Chuvas aliviam lavouras em maio
O comportamento climático das próximas semanas será decisivo para consolidar o potencial produtivo das culturas de segunda e terceira safra no país.
As chuvas mais regulares registradas em maio trouxeram um cenário mais favorável para parte das lavouras brasileiras, especialmente nas regiões Norte, Nordeste e Sul do país. O avanço da umidade no solo ajudou no desenvolvimento das culturas e melhorou as condições de áreas que vinham sofrendo com irregularidade climática nos últimos meses.
As informações fazem parte do Boletim de Monitoramento Agrícola divulgado pela Companhia Nacional de Abastecimento (Conab), com análises referentes ao período entre os dias 1º e 21 de maio da safra 2025/26.
Segundo o levantamento, os maiores volumes de chuva foram registrados no norte da Região Norte, no leste do Nordeste e em áreas da Região Sul. Esse cenário beneficiou principalmente o milho segunda safra no Pará e no Paraná, além de favorecer o início da semeadura do feijão e do milho terceira safra em regiões do Sealba, área agrícola que engloba Sergipe, Alagoas e Bahia.
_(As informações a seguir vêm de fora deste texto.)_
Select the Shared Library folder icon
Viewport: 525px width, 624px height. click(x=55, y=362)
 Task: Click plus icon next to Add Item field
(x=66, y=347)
Em Mato Grosso do Sul, parte de Mato Grosso e São Paulo, as precipitações associadas às temperaturas mais amenas ajudaram a manter níveis satisfatórios de umidade no solo. Isso contribuiu para o desenvolvimento das lavouras que ainda estão em campo.
Por outro lado, a situação continua preocupando em áreas do centro do país e do Matopiba, a região que reúne Maranhão, Tocantins, Piauí e Bahia. Nessas localidades, o tempo mais seco manteve restrição hídrica principalmente para o milho segunda safra plantado mais tarde, aumentando o risco para o enchimento de grãos e produtividade.
A Conab também monitorou o comportamento das lavouras por meio de dados espectrais, que avaliam o vigor vegetativo das plantas via imagens de satélite. Segundo o boletim, boa parte das áreas acompanhadas apresentou evolução semelhante ou até superior à observada na safra passada.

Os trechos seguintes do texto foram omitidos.